Next, the original research is presented. First, we find the cross section for the WWγ decay mode, a measure of how likely a given particle collision is to produce these three particles together. The cross section was found to be 0.2655 ± 0.00098 picobarns at leading order, and 0.34864 ± 0.0022 picobarns with the next-to-leading order correction. A calculation of the acceptance, the amount of signal that makes it into the final dataset, is conducted using an established Monte Carlo simulation program, MadGraph5, along with code written specifically for this project, run using another commonly used software, Rivet. Using the truth information produced by the software for simulated signal events, we calculate how much of the signal is accidentally thrown away by layers of selection cuts which are intended to cut out likely background events. We find that roughly 15% (0.1496 ± 0.0000058 (stat) ± 0.00179 (sys)) of the signal remains at the end of the selection cuts. This information will be used to make the results reproducible by an analysis that does not utilize the same selection cuts or detector.

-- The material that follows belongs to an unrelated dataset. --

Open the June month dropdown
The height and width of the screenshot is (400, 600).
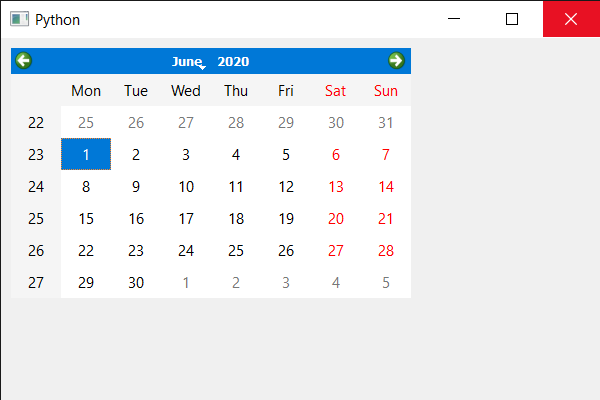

Finally, an investigation of beyond-SM physics is performed using the Eboli Model with MadGraph5. The Eboli model contains 18 parameters that would change the strength of AQGC's. We simulate the results of experiments in which these anomalous, beyond-SM couplings exist using only one parameter, labeled T1. We simulate the cross section for the process at several different strengths and use the expected sensitivity of our experimental data to set a 95% confidence limit on the possible strength of the model parameters. The limit is found to be 16.7 TeV^-4. The limit is contingent upon confirmation that that the experimental cross section for the WWγ decay mode analysis (still forthcoming) will agree with the SM. This investigation can be used to inform new theories of beyond-SM physics and acts as an outline of the process for setting a limit on each of the 14 parameters of the Eboli Model to which the WWγ analysis is sensitive. That study will be published with the official discovery of the WWγ decay mode by Professor Abbott's research group at the University of Oklahoma, within the ATLAS Collaboration, when that work is completed.